Images du monde flottantSotheby’s met en vente la spectaculaire collection d’estampes japonaises d’Huguette Bérès.
| Toshusai Sharaku,
Sakata Hangoro III dans
le rôle de Fujikawa Mizuemon,
1794, 37 x 24 cm,
estimé 140 / 180 000 €.
© Sotheby’s. |
PARIS. Voilà bien longtemps que le marché de l’estampe japonaise n’est plus à Paris. Le temps où les marchands Samuel Bing et Hayashi Tadamasa y orchestraient la découverte des ukiyo-e («les images du monde flottant»), relayés par Edmond de Goncourt, est bel et bien révolu. La vente de la collection Huguette Bérès (1914-1999) tendrait pourtant à faire penser le contraire. C’est en effet à la galerie Charpentier qu’on procèdera à la dispersion de ces deux cent trente lots estimés entre 4,4 et 5,5 millions €, le plus grand ensemble depuis la célèbre collection Henri Vever que Sotheby’s a proposée à Londres entre 1974 et 1997. L’ancrage historique de cet ensemble n’est sans doute pas étranger à cette décision. À une époque où les estampes japonaises étaient tombées en désuétude, Huguette Bérès s’enthousiasme pour cet art et les prolongements qu’il trouve en Occident à travers le japonisme… Une passion qui devait l’entraîner à ouvrir une galerie quai Voltaire en 1952 et à dédier des expositions aux grands maîtres du genre : Hiroshige, Utamaro, Hokusai, Sharaku, pour ne citer qu’eux.

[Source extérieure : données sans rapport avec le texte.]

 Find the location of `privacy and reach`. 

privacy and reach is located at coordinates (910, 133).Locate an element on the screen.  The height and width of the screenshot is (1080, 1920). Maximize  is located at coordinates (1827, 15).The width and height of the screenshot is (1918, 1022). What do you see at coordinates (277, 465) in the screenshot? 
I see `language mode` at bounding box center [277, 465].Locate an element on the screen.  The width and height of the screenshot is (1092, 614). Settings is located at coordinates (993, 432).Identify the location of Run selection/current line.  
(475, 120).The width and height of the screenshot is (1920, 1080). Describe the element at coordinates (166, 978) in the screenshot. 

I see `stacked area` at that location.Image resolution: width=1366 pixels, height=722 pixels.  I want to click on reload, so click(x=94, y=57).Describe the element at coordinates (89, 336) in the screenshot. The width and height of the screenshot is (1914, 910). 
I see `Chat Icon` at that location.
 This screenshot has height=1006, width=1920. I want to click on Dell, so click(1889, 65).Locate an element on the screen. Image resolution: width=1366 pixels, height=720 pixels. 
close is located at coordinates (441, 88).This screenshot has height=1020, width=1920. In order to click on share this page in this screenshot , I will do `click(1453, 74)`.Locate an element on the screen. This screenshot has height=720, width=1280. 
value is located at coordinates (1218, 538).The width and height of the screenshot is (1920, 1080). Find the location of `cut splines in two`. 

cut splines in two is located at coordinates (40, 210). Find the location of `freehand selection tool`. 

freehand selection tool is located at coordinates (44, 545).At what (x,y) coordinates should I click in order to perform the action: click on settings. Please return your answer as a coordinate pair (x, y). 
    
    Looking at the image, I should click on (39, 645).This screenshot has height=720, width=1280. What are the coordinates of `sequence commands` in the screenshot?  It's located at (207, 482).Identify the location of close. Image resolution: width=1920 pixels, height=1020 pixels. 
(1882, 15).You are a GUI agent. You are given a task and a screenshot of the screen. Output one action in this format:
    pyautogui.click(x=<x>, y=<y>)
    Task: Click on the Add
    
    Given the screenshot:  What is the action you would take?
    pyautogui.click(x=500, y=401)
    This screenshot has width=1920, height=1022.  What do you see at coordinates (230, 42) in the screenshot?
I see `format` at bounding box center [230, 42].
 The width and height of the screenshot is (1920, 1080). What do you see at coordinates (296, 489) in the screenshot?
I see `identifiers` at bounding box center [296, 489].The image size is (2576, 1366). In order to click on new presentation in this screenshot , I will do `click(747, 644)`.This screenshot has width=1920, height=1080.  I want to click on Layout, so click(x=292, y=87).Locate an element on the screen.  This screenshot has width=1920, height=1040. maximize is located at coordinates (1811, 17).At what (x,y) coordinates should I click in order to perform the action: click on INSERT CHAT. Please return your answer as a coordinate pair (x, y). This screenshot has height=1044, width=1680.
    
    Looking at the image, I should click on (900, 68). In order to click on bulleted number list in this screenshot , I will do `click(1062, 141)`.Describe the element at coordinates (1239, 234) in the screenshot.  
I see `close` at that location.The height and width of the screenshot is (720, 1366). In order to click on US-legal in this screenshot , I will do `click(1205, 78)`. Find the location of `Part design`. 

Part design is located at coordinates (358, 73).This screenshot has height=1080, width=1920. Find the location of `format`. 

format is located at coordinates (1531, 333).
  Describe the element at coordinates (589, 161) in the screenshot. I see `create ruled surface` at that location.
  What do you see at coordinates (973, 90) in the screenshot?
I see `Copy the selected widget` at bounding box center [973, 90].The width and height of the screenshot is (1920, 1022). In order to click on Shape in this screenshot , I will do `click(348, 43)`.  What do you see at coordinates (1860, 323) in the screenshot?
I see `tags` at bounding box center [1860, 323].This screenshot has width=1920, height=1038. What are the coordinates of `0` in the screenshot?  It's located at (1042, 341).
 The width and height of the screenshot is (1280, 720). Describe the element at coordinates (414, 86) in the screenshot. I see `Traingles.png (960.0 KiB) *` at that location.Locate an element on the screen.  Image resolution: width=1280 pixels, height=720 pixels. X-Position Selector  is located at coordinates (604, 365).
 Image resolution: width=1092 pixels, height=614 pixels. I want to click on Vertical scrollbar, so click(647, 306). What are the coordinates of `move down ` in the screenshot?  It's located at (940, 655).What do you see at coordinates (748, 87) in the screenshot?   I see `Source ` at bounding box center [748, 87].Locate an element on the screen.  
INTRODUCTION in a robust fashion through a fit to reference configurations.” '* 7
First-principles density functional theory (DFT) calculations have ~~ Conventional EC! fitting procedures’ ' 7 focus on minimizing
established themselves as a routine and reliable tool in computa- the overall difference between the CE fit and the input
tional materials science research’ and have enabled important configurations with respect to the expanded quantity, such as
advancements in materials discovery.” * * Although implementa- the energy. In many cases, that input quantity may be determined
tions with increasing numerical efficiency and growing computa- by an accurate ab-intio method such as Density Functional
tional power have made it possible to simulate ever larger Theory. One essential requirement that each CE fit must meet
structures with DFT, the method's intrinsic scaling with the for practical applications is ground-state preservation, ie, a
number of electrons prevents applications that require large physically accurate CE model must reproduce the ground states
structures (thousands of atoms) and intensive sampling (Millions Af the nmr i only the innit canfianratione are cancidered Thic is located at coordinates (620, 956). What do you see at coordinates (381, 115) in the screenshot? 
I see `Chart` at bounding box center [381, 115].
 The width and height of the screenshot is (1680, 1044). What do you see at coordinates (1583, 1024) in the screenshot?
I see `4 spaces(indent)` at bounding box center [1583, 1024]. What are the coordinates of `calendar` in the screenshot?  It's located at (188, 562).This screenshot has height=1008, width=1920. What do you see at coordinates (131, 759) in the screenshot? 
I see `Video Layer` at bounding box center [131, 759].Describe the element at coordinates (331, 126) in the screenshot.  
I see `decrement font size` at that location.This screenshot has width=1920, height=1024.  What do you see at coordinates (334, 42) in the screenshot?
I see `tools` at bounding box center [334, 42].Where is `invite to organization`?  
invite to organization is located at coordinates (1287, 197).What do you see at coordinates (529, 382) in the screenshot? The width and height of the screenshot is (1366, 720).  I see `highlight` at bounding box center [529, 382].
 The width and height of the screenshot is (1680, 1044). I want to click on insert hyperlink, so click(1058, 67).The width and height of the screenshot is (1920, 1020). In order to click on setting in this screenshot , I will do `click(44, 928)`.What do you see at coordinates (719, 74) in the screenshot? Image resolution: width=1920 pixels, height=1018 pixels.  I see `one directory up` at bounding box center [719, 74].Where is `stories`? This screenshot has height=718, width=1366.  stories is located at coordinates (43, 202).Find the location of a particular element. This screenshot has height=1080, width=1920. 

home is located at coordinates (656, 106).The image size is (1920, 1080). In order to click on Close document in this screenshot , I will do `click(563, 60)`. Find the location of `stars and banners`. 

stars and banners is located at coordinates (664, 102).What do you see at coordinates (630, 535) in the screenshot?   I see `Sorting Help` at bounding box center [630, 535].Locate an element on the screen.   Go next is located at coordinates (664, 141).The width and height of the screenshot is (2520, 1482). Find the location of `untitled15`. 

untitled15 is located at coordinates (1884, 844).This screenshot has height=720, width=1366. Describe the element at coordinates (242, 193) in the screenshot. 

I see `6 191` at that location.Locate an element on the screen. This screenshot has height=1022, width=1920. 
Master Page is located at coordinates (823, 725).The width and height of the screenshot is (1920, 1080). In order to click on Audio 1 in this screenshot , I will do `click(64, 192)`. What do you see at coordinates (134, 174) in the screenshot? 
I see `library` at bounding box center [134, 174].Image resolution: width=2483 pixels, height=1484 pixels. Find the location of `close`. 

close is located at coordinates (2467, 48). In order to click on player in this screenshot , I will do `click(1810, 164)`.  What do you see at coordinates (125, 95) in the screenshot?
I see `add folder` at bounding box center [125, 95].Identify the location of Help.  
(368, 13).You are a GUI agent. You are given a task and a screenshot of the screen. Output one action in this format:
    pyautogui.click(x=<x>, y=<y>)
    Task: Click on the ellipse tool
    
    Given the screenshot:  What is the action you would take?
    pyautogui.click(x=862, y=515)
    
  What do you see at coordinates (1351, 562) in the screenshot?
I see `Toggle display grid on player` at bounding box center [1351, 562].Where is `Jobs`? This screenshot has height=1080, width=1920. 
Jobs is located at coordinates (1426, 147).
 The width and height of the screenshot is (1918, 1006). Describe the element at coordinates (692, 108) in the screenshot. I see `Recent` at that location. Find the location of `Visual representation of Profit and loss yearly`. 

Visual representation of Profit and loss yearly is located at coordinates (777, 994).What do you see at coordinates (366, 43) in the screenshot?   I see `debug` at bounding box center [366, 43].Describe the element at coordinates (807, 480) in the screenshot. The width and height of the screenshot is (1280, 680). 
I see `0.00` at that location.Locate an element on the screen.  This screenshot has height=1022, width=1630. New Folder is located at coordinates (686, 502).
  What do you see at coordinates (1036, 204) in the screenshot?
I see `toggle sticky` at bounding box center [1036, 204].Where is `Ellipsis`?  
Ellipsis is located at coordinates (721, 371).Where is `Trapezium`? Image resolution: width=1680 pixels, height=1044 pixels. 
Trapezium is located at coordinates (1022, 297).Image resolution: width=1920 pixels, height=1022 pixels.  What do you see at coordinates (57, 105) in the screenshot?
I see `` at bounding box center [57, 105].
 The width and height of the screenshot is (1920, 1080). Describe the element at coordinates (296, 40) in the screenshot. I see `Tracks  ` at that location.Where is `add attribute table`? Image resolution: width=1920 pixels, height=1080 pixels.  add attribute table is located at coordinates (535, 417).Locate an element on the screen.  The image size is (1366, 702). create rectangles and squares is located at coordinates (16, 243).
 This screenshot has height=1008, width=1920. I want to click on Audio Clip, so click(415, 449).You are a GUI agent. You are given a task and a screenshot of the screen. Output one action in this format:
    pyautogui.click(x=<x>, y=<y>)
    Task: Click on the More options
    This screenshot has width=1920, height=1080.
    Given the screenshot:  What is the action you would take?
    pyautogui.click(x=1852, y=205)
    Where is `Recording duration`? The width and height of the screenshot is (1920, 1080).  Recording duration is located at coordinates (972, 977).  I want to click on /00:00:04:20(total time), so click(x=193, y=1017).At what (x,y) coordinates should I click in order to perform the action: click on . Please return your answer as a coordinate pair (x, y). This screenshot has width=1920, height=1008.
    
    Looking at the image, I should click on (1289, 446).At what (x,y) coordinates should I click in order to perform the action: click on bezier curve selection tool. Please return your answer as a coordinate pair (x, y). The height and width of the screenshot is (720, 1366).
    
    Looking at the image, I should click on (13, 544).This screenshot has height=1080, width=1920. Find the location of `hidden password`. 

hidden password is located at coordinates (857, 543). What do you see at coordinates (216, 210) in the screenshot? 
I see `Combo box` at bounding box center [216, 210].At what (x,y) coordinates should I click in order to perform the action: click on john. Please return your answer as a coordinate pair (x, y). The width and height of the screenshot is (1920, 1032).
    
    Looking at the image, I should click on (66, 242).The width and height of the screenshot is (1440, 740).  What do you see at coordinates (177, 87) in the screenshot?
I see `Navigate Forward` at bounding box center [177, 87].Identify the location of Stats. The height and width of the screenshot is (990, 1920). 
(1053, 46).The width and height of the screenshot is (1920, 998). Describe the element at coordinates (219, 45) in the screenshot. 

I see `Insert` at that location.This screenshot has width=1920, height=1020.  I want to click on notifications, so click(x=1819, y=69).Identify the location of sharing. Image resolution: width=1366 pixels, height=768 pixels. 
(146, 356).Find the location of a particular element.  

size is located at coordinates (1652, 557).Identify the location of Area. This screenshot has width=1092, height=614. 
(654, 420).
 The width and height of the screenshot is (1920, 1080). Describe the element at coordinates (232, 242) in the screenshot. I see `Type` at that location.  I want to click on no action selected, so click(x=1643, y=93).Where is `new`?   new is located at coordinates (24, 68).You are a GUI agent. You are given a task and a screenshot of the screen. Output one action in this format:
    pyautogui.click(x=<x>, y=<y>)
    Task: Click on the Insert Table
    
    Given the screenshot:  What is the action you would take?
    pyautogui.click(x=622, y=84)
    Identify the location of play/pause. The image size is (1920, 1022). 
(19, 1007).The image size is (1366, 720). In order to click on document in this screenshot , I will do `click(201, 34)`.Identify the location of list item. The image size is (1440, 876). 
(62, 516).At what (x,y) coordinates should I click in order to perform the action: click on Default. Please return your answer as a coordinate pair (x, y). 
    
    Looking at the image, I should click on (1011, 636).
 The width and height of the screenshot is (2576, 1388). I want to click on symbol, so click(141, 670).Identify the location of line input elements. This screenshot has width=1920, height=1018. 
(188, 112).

Oiseaux, fleurs et érotisme
Cette collection compte environ cent cinquante estampes, une trentaine de livres illustrés et autant de dessins sur papier fin, comme le poétique Homme aux papillons ou les étranges Etudes de squelettes en action dans des attitudes humaines de la main d’Hokusai. Reflétant l’ensemble des thèmes appréciés par les artistes actifs entre la fin du XVIIIe et la fin du XIXe siècle, les estampes représentent des courtisanes, des acteurs du théâtre kabuki, des scènes de la vie quoditienne, des scènes érotiques, des compositions d’oiseaux et de fleurs… Certaines d’entre elles sont particulièrement rares ou fameuses. C’est le cas de Mono omou koi, L’amour pensif d’Utamaro, le portrait d’une femme la tête appuyée sur sa main qui figura à la vente Vever de 1974 (280 000 €), de portraits d’acteurs saisis par le mystérieux Sharaku dont les cent quarante cinq estampes connues ont été créées en seulement quelques mois. C’est enfin le cas de Kakoi Komachi, une Komachi très désirée de Toyokuni, une épreuve au fond moucheté rehaussée de laque représentant le départ d’une geisha vers une fête, accompagnée de sa servante dont la lanterne éclaire les deux visages (90 000 €). Le lot le plus impressionnant reste cependant une série complète des Trente-six vues du Mont Fuji d’Hokusai proposée pour 1,4 million €.